At the time the partnership retained Leslie Carson, he was not employed by HUD or any other Government agency.
The partnership followed Carson's advice and did not pay any management fees to Casel Agency, Inc., in 1974 or 1975.
In addition, the partnership did not pay such fees within 21;2 months of the close of each respective year. Nevertheless, on the partnership's 1974 and 1975 income tax returns (Forms 1065), the partnership accrued and deducted the management fees owed to Casel Agency, Inc., in the amounts of $17,830 and $17,298, respectively.
Since Casel Agency, Inc., was a cash basis taxpayer, it did not include the unpaid management fees in income for 1974 or 1975.
On his 1974 and 1975 joint Federal income tax returns, petitioner claimed deductions of $8,915 and $8,649, respectively, as his distributive share of partnership losses attributable to the unpaid accrued management fees owed to Casel Agency, Inc. In the notice of deficiency, however, respondent disallowed those claimed deductions.
Issue 2. Deductibility of Real Estate Taxes and Interest
On March 5, 1975, First Peoples National Bank of New Jersey (hereinafter FPNB) obtained a foreclosure judgment in the Superior Court of New Jersey on a mortgage it held on office property (hereinafter the property) which was located in Willingboro, N.J., and owned by C. W. March Realty Co., Inc. On March 10, 1975, FPNB obtained a writ of execution from the Superior Court of New Jersey directing the sheriff of Burlington County, N.J., to sell the property.
The property was scheduled to be sold at the sheriff's sale on May 15, 1975. Prior to the sheriff's sale, petitioners entered into an agreement with FPNB which provided that if no competitive bids were made at such sale, FPNB would purchase the property for $100 and then assign the property to petitioners for $372,344.17, which was the amount that FPNB was prepared to bid at the sale.

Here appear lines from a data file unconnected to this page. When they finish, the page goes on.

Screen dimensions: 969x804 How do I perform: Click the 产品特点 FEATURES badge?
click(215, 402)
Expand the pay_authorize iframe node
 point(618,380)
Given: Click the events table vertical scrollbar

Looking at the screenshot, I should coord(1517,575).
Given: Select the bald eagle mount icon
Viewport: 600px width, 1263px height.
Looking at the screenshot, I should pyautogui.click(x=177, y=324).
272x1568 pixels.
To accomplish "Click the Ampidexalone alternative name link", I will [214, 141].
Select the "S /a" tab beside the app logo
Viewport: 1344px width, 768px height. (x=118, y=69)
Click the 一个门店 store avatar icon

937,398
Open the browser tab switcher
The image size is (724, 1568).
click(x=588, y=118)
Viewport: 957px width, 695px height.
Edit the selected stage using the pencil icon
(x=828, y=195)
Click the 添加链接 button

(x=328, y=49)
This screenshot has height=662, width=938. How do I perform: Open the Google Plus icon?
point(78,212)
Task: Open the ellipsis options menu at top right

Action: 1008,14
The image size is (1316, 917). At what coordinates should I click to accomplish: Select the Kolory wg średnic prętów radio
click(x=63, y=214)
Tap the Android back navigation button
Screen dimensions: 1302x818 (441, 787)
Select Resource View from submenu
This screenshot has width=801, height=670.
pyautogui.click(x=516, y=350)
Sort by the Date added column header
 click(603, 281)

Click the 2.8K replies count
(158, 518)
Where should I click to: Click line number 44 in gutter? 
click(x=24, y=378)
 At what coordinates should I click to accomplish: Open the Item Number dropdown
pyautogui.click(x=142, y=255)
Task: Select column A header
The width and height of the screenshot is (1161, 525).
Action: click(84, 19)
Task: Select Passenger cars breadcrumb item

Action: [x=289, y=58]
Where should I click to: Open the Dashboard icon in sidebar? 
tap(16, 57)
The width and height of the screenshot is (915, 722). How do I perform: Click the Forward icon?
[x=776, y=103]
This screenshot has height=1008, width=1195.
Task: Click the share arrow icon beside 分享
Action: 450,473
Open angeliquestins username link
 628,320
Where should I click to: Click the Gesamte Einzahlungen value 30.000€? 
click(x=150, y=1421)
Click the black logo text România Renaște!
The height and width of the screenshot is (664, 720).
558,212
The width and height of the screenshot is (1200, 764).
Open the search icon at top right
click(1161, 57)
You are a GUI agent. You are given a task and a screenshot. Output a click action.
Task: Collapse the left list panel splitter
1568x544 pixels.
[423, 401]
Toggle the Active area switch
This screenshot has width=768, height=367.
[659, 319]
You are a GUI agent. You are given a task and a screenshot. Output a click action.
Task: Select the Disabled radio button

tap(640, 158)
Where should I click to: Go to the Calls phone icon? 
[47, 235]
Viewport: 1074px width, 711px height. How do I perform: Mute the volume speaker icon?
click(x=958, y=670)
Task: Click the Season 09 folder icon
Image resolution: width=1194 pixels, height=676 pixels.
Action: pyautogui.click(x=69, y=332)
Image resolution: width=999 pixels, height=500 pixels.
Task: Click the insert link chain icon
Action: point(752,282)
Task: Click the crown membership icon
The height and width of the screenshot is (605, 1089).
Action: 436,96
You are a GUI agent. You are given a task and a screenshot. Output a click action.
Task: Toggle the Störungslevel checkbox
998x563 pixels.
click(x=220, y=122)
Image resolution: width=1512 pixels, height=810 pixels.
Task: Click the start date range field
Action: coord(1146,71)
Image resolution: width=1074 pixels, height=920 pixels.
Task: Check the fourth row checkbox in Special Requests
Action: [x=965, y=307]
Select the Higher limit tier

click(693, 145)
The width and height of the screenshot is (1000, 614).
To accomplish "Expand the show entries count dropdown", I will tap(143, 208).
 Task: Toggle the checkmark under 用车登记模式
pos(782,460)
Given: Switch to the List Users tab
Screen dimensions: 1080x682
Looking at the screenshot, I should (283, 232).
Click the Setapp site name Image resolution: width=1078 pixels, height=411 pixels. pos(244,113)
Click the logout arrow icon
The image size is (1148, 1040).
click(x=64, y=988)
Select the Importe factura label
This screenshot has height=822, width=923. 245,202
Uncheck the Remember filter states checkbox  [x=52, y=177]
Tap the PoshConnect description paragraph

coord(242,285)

The sheriff's sale was held on May 15, 1975. One of the conditions of such sale was that the property would be sold subject to all real estate taxes and interest accrued thereon, and sheriff's fees. FPNB was the only bidder at the sale, and it purchased the property for $100.
On May 30, 1975, petitioner paid $18,013.37 to the tax collector of Willingboro, N.J., for outstanding real estate taxes and interest that had encumbered the property for the following tax quarters:
+--------------------------+ ¦ ¦1974 ¦ ¦ +---+------------+---------¦ ¦ ¦ ¦ ¦ +---+------------+---------¦ ¦2d ¦Quarter tax ¦$3,701.74¦ +---+------------+---------¦ ¦ ¦Interest ¦443.40 ¦ +---+------------+---------¦ ¦3d ¦Quarter tax ¦3,169.80 ¦ +---+------------+---------¦ ¦ ¦Interest ¦288.35 ¦ +---+------------+---------¦ ¦4th¦Quarter tax ¦3,169.80 ¦ +---+------------+---------¦ ¦ ¦Interest ¦203.25 ¦ +---+------------+---------¦ ¦ ¦ ¦ ¦ +--------------------------+
1975 1st Quarter tax $3,435.77 Interest 129.24 2d Quarter tax 3,435.77 Interest 36.17
Of the $18,013.37 paid by petitioner for real estate taxes and interest with respect to the property, $16,857.21 was attributable to the tax items encumbering the property during the time it was owned by the mortgagor, C.W. March Realty Co., Inc., or the trustee during the period that such corporation was in a bankruptcy proceeding.
On June 3, 1975, FPNB assigned all of its right, title, and interest in the property to petitioners. On July 17, 1975, the sheriff of Burlington County, N.J., conveyed the property to petitioners by sheriff's deed.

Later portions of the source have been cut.